ADORABLE PICTURES OF CINDY CRAWFORD AS A LITTLE GIRL
This month, Cindy Crawford publishes Becoming, a lavish gathering of photos that span her profession, matched with forthright, personal essays on working with some of fashion’s most extremely popular photographers: Richard Avedon, Irving Penn, Helmut Newton and many others. Be that as it may, before she appeared before their lenses, she was just a little girl experiencing childhood in the Midwest. Here, in an excerpt from her new book, she describes some of the earliest recollections that persuaded her there may be something bigger beyond the cornfields.
On Being a Small Town Girl:
This is what you have to think about where I came from. I was born in DeKalb, Illinois, a small town sixty miles west of Chicago. I was brought up the second oldest child of three girls and a baby boy, in a run of the mill, all-American, blue-collar family. My dad was a mechanical engineer, electrician, and glazier. My mom, married and pregnant at sixteen, was a housewife and later worked in a doctor’s office. My grandparents, close relatives, and cousins lived nearby, which made our group feel like a more extended family. We played softball outside until dark and never locked our entryways. We had backyard grills and Fourth of July parades. It was an awesome approach to grow up.
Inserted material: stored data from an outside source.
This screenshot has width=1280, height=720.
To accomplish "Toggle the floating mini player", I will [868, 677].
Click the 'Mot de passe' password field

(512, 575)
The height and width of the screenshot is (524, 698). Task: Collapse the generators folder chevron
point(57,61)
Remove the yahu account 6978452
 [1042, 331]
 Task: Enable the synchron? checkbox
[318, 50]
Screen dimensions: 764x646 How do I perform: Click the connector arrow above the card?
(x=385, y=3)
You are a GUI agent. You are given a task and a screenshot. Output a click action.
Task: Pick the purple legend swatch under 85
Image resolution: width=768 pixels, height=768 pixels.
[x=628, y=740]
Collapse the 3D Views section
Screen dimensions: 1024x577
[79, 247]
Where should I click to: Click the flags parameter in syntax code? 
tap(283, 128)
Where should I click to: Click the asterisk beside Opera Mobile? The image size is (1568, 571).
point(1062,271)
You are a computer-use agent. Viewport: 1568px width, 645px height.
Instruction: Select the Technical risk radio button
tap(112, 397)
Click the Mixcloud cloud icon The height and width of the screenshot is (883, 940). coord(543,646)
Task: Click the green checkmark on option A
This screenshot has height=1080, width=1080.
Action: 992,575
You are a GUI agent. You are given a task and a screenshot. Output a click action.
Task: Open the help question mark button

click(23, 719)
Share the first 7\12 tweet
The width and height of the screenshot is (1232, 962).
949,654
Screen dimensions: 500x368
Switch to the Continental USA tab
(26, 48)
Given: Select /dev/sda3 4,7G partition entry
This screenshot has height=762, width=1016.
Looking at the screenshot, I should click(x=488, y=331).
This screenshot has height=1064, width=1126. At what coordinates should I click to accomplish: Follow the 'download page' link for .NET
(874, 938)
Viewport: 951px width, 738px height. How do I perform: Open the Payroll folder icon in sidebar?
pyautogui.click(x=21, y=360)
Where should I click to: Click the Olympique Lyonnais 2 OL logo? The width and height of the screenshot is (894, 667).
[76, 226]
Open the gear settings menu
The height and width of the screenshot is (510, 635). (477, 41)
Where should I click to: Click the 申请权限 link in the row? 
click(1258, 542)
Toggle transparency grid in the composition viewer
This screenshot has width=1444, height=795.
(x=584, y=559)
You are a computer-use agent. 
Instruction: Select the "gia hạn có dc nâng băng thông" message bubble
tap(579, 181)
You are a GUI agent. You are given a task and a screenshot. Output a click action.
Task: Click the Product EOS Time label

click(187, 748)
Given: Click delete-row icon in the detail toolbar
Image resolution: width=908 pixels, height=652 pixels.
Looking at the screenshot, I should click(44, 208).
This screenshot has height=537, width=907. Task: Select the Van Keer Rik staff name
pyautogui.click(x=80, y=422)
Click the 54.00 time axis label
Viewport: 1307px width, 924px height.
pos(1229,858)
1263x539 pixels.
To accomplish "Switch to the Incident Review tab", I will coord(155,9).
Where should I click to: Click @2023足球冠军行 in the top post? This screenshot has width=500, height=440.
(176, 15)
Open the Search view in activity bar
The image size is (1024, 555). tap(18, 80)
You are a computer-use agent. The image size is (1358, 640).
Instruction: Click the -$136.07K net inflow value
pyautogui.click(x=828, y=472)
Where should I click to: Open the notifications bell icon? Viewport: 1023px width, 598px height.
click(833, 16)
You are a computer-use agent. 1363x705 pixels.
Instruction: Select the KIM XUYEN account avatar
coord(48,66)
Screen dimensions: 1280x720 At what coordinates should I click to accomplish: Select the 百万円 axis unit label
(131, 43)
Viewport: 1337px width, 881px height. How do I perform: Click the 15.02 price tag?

On Moving Beyond the Small Town:
I adored my small-town childhood. Yet I knew, and still, after all that, that some way or another my way would take me beyond the solaces of that well known place. For some time I wanted to be a nuclear physicist, and later I dreamed for turning into the first woman president—the two greatest employments I could envision. My fourth-grade student teacher named me “Future Miss America,” keeping in mind that wasn’t generally a role I aspired to, the thought that somebody outside my family could dream so enormous for me was a revelation. It opened up my mind to potential possibilities far beyond DeKalb.